- Given entries -
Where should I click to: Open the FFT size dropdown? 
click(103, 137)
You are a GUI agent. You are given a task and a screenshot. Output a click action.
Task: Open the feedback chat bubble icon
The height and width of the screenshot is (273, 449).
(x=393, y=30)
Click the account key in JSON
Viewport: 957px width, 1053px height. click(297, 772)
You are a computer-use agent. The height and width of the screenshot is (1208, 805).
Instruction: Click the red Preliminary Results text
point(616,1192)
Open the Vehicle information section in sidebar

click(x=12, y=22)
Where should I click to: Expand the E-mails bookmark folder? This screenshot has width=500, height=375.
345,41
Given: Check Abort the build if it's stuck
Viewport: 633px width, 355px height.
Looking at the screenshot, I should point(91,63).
...
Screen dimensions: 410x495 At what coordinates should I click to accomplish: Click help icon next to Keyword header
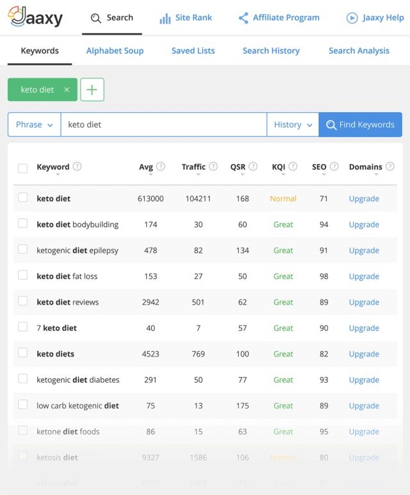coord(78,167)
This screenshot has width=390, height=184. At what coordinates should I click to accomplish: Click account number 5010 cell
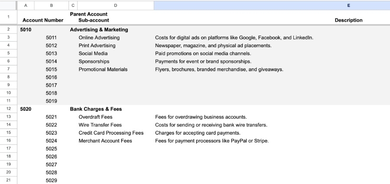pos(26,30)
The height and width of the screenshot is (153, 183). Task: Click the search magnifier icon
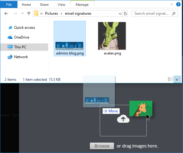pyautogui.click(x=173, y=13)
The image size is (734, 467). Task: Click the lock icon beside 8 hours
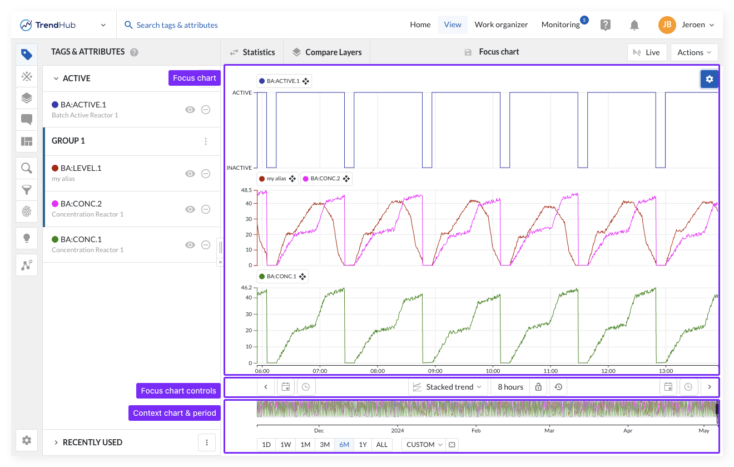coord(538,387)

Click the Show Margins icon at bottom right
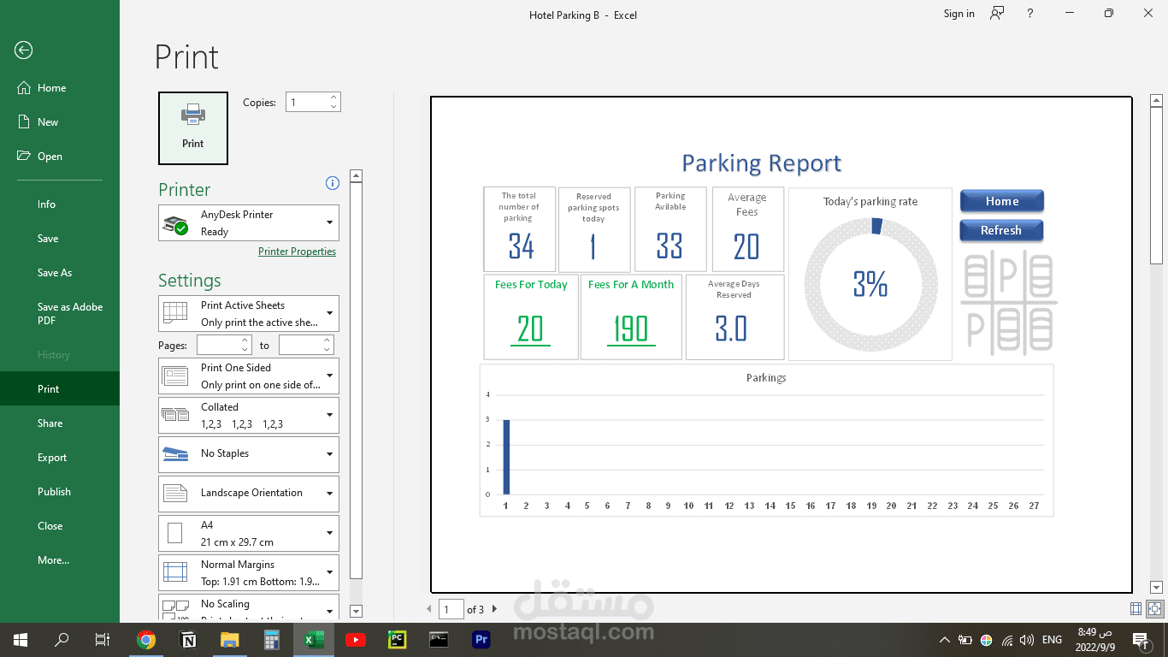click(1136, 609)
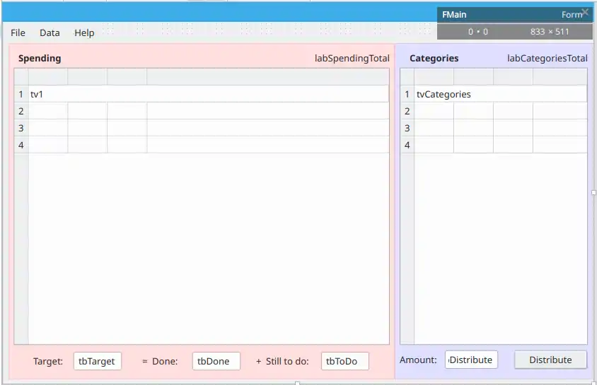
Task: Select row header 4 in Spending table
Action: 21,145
==
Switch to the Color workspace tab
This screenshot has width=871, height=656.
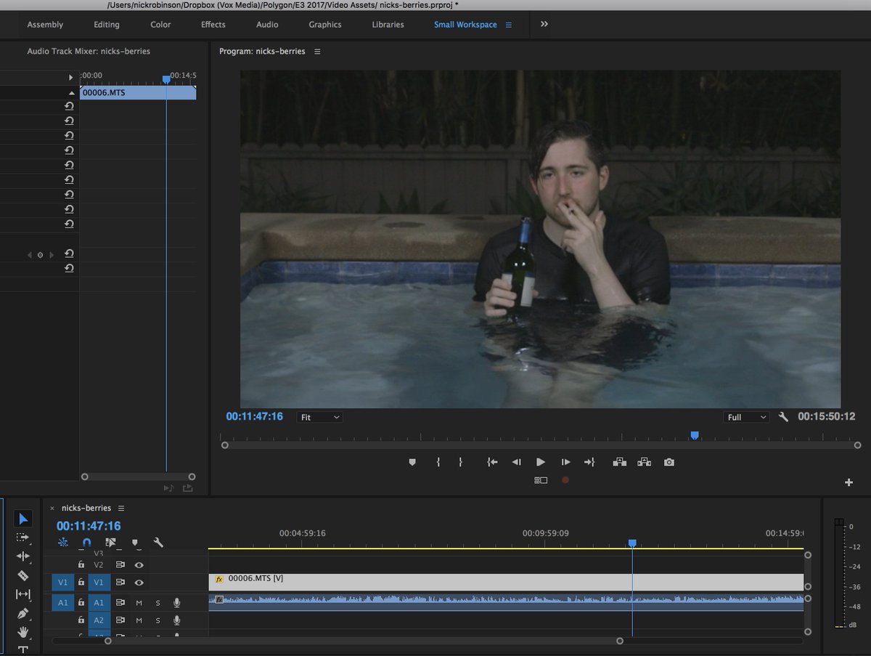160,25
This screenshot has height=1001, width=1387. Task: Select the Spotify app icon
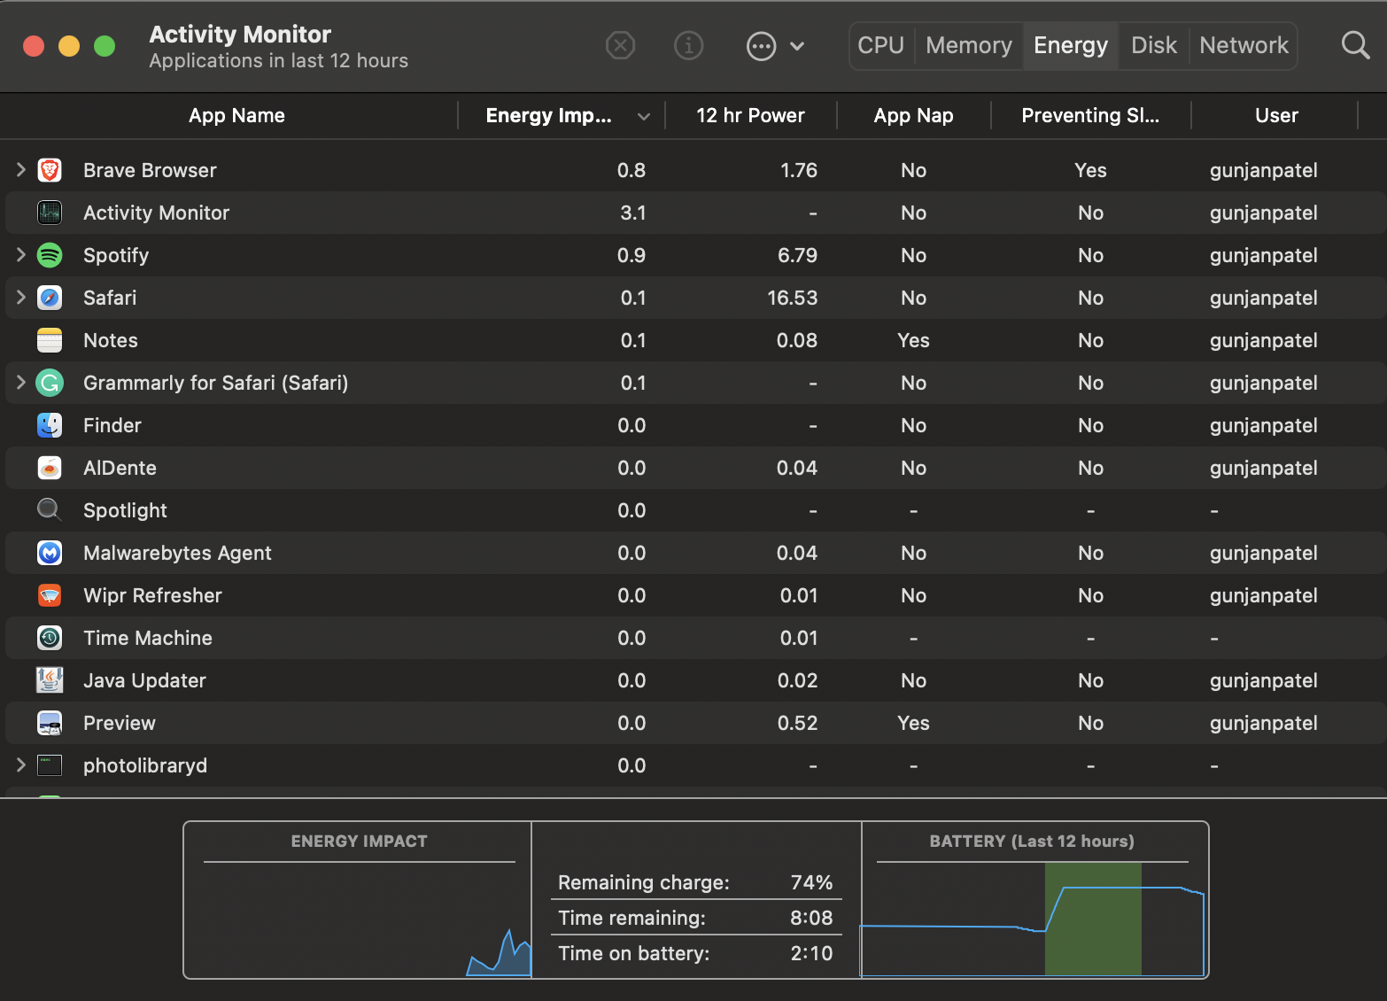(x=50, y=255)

- Action item -
Taking the entries above, print exactly the lines starting at the line with "Where should I click to: Open" and ending at the line with "You are a computer-use", both included.

- Answer to the problem -
Where should I click to: Open the FFT size dropdown? 
click(103, 137)
You are a GUI agent. You are given a task and a screenshot. Output a click action.
Task: Open the feedback chat bubble icon
The height and width of the screenshot is (273, 449).
(x=393, y=30)
Click the account key in JSON
Viewport: 957px width, 1053px height. click(297, 772)
You are a computer-use agent. The height and width of the screenshot is (1208, 805).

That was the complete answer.